The alternative - per-allocation or per-row arbitration - would force every write on both sides to check ownership, every recompute to handle partial state, and every operator toggle to specify which dimension was flipping. The per-show simplification is the reason the rest of the design fits on one page.


Known limitations and future work

These are documented gaps. Each must be addressed before the situation in the “becomes load-bearing” column arises.

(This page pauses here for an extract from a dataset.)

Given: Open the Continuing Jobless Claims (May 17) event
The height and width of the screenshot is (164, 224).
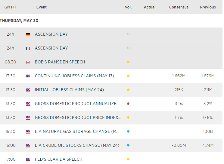Looking at the screenshot, I should click(74, 76).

Item Why deferred When it becomes load-bearing
Leader election for the recompute and limit-reseed loops Single scheduler instance for now Before deploying > 1 scheduler instance - two schedulers running the recompute concurrently would race the CAS guard but waste cycles
Multi-scheduler bootstrap race Single scheduler for now Same
Redis HA (Sentinel or Cluster) Single-node Redis accepted as new SPOF If “scheduler stops, reseed on recovery” outage tolerance becomes unacceptable in production
Cuebot admin afterCommit hooks (size/burst/folder caps) Drift heals via 5-min limit reseed If 5-minute limit drift becomes problematic for operators
Idempotency tokens on the booking Lua Recompute heals double-counts within 2 min If duplicate-booking rate is observed to materially affect dispatch correctness
CueGUI surfacing of b_scheduler_managed cueadmin CLI is enough for now Whenever operator UX is prioritised

The recompute and limit-reseed loop entry points in pipeline/entrypoint.rs carry // TODO: gate behind leader-election when multi-scheduler lands comments as a pin against accidentally rolling out > 1 scheduler without addressing leader election first.


Source layout

Path Purpose
rust/crates/scheduler/src/accounting/mod.rs Module root; orchestrates booking, recompute, limit reseed, bootstrap
rust/crates/scheduler/src/accounting/redis_client.rs Redis connection management, Lua script wiring
rust/crates/scheduler/src/accounting/lua.rs Booking + force-rollback Lua sources
rust/crates/scheduler/src/accounting/recompute.rs 2-min SUM(proc) → PG + Redis dual write
rust/crates/scheduler/src/accounting/limit_reseed.rs 5-min accounting tables → Redis
rust/crates/scheduler/src/accounting/bootstrap.rs Blocking startup reseed
rust/crates/scheduler/src/accounting/managed_shows.rs Cached lookup of b_scheduler_managed = true shows
rust/crates/scheduler/src/accounting/booking_delta.rs Per-booking delta carried through the dispatch pipeline
rust/crates/scheduler/src/accounting/dao.rs PG accounting-table queries used by the reseeds
cuebot/.../service/AccountingRedisPublisher.java Java interface for the afterCommit release publisher
cuebot/.../service/LettuceAccountingRedisPublisher.java Lettuce-backed implementation; the Lua release script lives here
cuebot/.../dao/postgres/ProcDaoJdbc.java Hosts the show-aware branch in unbookProc
cuebot/.../dao/postgres/ShowDaoJdbc.java Hosts the b_scheduler_managed lookup + cache and the startup count

Glossary

  • Accounting tables: the five PG tables that track reserved resources at each hierarchy level - subscription, folder_resource, job_resource, layer_resource, point.
  • acct:seq: monotonic Redis counter incremented by every mutating Lua script; the CAS guard for reseeds.
  • Booked counters: the int_cores / int_gpus fields - “how much is currently reserved”, as opposed to limit fields (size, burst, max_cores).
  • CAS guard: compare-and-swap on acct:seq to detect concurrent mutations between a reseed’s read and write.
  • Limit fields: size, burst, int_min_cores, int_max_cores, int_priority - configured by operators, changed by admin paths, not by bookings.
  • Recompute: the 2-min loop that rebuilds booked counters from SUM(proc).
  • Limit reseed: the 5-min loop that copies limit fields from PG to Redis.
  • Scheduler-managed show: a show with b_scheduler_managed = true - dispatch is owned by the Rust scheduler, releases go through Redis.
  • Cuebot-managed show: a show with b_scheduler_managed = false - legacy behavior, Redis not consulted.